Se rompieron las ventanas.
El gran impacto las rompe y una voz me sentencia. Una voz que admite que, no pocas veces, ha sido tentada a coger la esperanza y dejarla ir. Que susurra y grita al mismo tiempo ante lo absurdo de ver cómo se le escurre el tiempo mientras ella se encierra por no poder crecer más. Que habla y está ausente. Mi voz.Y caen los cristales, chocan contra el suelo. El gran golpe llega sin movimiento. Me sorprendo ante esa gran capacidad de devastación; "¿cómo lo hará?", pienso.

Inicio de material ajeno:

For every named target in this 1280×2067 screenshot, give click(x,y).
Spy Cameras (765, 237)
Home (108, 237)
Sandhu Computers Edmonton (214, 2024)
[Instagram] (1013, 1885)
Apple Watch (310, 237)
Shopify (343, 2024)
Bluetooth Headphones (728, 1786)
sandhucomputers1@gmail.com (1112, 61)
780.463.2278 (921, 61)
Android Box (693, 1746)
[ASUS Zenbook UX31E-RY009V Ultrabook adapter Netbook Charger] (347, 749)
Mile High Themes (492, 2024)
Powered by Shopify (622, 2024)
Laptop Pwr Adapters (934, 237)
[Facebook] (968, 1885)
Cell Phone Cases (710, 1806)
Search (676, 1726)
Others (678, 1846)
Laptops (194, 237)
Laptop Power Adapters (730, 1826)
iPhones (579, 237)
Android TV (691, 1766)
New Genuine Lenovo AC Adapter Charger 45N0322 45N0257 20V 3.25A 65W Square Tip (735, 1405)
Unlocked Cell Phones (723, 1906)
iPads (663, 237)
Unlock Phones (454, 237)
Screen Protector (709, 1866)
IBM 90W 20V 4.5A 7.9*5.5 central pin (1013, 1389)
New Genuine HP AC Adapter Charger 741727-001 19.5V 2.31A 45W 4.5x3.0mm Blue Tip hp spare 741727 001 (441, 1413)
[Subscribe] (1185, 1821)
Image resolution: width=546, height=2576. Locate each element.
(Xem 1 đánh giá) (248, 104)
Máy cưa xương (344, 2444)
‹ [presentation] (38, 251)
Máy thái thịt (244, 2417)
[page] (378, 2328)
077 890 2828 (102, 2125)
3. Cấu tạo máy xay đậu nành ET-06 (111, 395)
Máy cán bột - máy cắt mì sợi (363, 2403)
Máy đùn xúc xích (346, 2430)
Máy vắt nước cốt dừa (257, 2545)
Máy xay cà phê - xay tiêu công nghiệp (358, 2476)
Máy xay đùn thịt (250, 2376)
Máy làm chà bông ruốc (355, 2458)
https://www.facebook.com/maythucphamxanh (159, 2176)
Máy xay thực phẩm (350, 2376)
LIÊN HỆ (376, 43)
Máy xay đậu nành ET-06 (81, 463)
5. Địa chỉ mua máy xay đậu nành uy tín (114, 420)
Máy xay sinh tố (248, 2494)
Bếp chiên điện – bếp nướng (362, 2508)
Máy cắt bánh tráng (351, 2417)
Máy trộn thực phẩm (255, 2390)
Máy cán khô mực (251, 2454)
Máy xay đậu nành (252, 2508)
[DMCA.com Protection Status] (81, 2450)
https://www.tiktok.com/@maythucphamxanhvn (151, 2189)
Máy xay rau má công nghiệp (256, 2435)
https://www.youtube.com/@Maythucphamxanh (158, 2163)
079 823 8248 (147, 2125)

Miles de cristales salpican mi cuerpo, abren múltiples heridas en mi piel; "¿cómo lo hará?", pienso. Tiembla la tierra bajo mis pies, pierdo el equilibrio, caigo de bruces contra el suelo. Estoy abrumada, impresionada. Y al caer, pequeñas lascas de cristal se adentran algo más en mí, y como si fueran presa de alguna atracción brutal, se incrustan entre los tejidos, se adentran más y más, como si nunca fuese suficiente; "¿cómo lo hará?", pienso. Estaban tan dentro de mí que apenas podía mover un solo músculo. Los cristales rotos ya eran parte de mí, y sin darme cuenta, también yo acabé siendo parte de ellos. Y durante aquella ausencia brutal de equilibrio, me sacudió el síndrome de Stendhal. Qué forma tan majestuosa de ser caos..."¿Cómo lo hará?", pienso.
Nos encantan las mentiras. Sobre todo si están dichas de verdad.